Work With Our Experienced Child Custody Attorneys
Child custody and visitation are emotional issues for most parents. When both parents want custody of the children, the issues of custody can become a very fierce battle during the divorce. Thankfully, custody laws in the state of Michigan advocate and uphold the best interests of the child and the law creates a presumption that each parent have an opportunity to bond and develop a strong and healthy relationship with the child. The primary concern for most courts when a petition is initially filed is to maintain the stability of the child’s environment and avoid unjustifiable and disruptive custody changes while also providing both parents with as much time with the children as possible. Our experienced custody attorneys at Gordon & Hess, PLC. can help you through the custody process in the state of Michigan. Call us today at 616-369-7452 to discuss your options.
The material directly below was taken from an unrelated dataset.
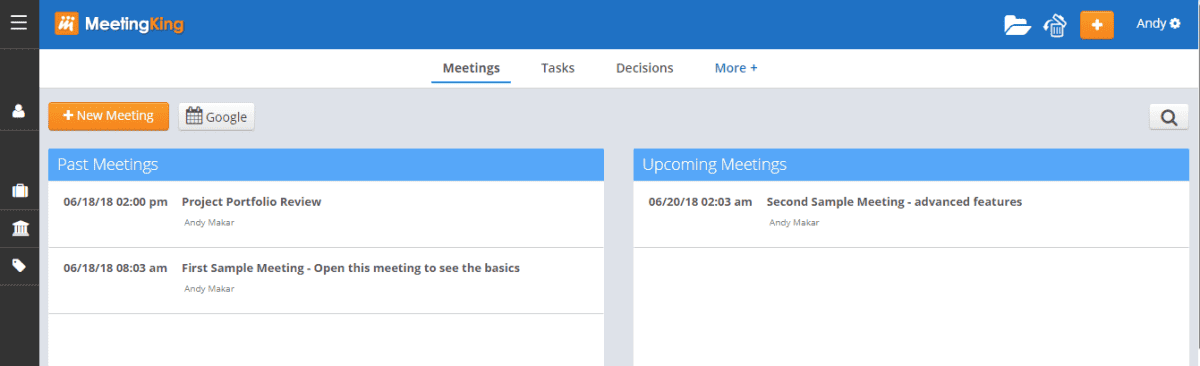
Task: Click the MeetingKing logo
Action: (119, 23)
Understanding The Differences Between Legal And Physical Custody
There are two forms of child custody: legal custody and physical custody. Legal custody refers to decision-making powers for the children. Parents who share joint legal custody are involved in the day-to-day responsibilities for the children. Both parents have equal say in their child’s life events such as which school the child goes to, which religion and upbringing as well as healthcare matters including doctors and dentists. physical custody refers to the physical presence of the children and where the children will primarily reside on a daily basis.
If one parent is awarded the primary physical custody or sole physical custody of the children by a court then this would mean that the parent is the primary custodian and the children would primarily reside with that parent while the other parents would typically receive reasonable parenting time or visitation with the children. An award of joint physical custody is possible and generally means each parent has “significant periods” of physical custody with the children. However, this does not necessarily mean the child’s time must be evenly (50/50) divided between each parent. It is very possible and most likely that one parent may have slightly more physical time with the children than the other while the parties are still considered to have joint physical custody under the eyes of the law.
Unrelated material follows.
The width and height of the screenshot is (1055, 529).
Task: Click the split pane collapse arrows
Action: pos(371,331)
What Is Sole Legal Custody?
In some circumstances both parents may not be present or actively involved in their child’s life or possibly one parent failed to answer the initial custody or support case when it was originally filed. When this is the case one parent can be awarded sole legal and physical custody by the court. When a parent is granted sole legal and physical custody, the child primarily resides with one parent and that parent makes all the legal decisions without the need to consult or confirm anything with the other parent.
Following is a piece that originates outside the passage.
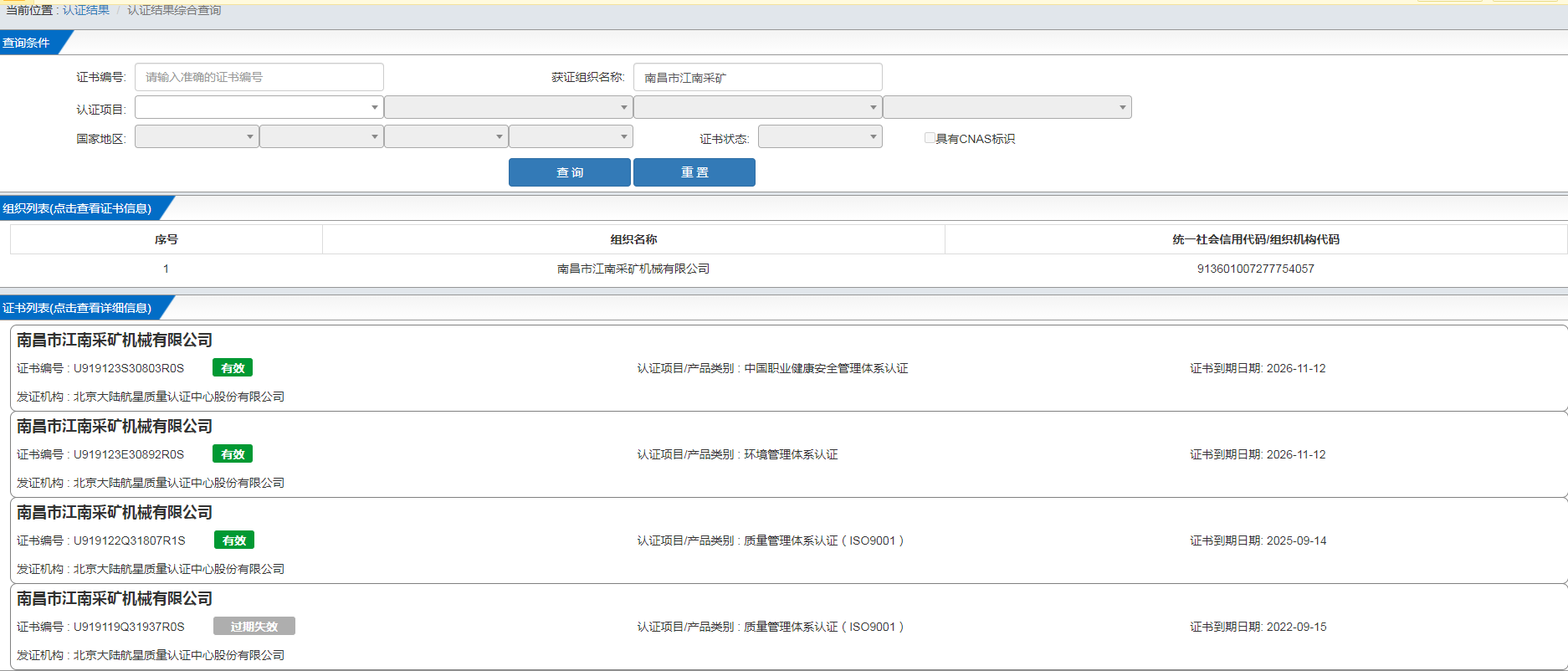
Task: Expand the fourth 认证项目 dropdown
Action: (1007, 108)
The non-custodial parent literally has no legal rights under the law and cannot even obtain basic information about their child on request. The non-custodial parent still may have basic visitation rights and be ordered to pay child support but still have no legal rights. This also presents a very serious problem for the non-custodial parent as the court is required to grant any requests from the custodial parents to move from the state of Michigan without a formal hearing and the non-custodial parent does not necessarily have any right to stop such a move without first petitioning the court for joint legal custody.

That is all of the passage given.